[Start Source extract]

Question

If complex number $z(z\ne 2)$ satisfies the equation $z^2=4z+{\left|z\right|}^2+\frac{1}{{\left|z\right|}^3}$, then the value of ${\left|z\right|}^{-4}$ is

Answer 1

$z={re}^{i\theta }\frac{1}{z}=\frac{1}{r}{e}^{-i\theta }$
Substituting in the given equation
$r^2{e}^{2i\theta }=4r{e}^{i\theta }+r^2+\frac{1}{r^3}$

Comparing real part and imaginary part
$r^2\cos 2\theta =4r\cos \theta +r^2+\frac{1}{r^3}$ ...(1)

and

$r^2\sin 2\theta =4r\sin \theta$ ... (2)

Solving (2), we get

$r^2\sin 2\theta =4r\sin \theta$
$\Rightarrow {2r}^2\sin \theta \cos \theta -4r\sin \theta =0$
$\Rightarrow r\sin \theta =0$ or $r\cos \theta =2$

Taking cases
Case I:

$r\sin \theta =0$,

$\Rightarrow \cos \theta =\pm 1$

Use $\cos \theta =1$ in (1)

There is no solution.

Use $\cos \theta =-1$ in (1)
$r^4=\frac{1}{4}$

Case II:

$r\cos \theta =2$

There is no solution.

Therefore
${|z|}^{-4}=r^{-4}=4$

[End Source extract]
[Start Data extract]

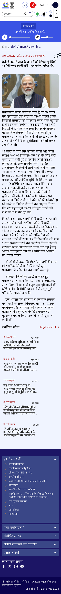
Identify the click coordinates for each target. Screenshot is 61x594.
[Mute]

[End Data extract]

(Task directions) Write out the complex-number problem and solution above from "Solving (2), we" to "Use $\cos \theta =1$ in (1)".

(Response to the task)
Solving (2), we get

$r^2\sin 2\theta =4r\sin \theta$
$\Rightarrow {2r}^2\sin \theta \cos \theta -4r\sin \theta =0$
$\Rightarrow r\sin \theta =0$ or $r\cos \theta =2$

Taking cases
Case I:

$r\sin \theta =0$,

$\Rightarrow \cos \theta =\pm 1$

Use $\cos \theta =1$ in (1)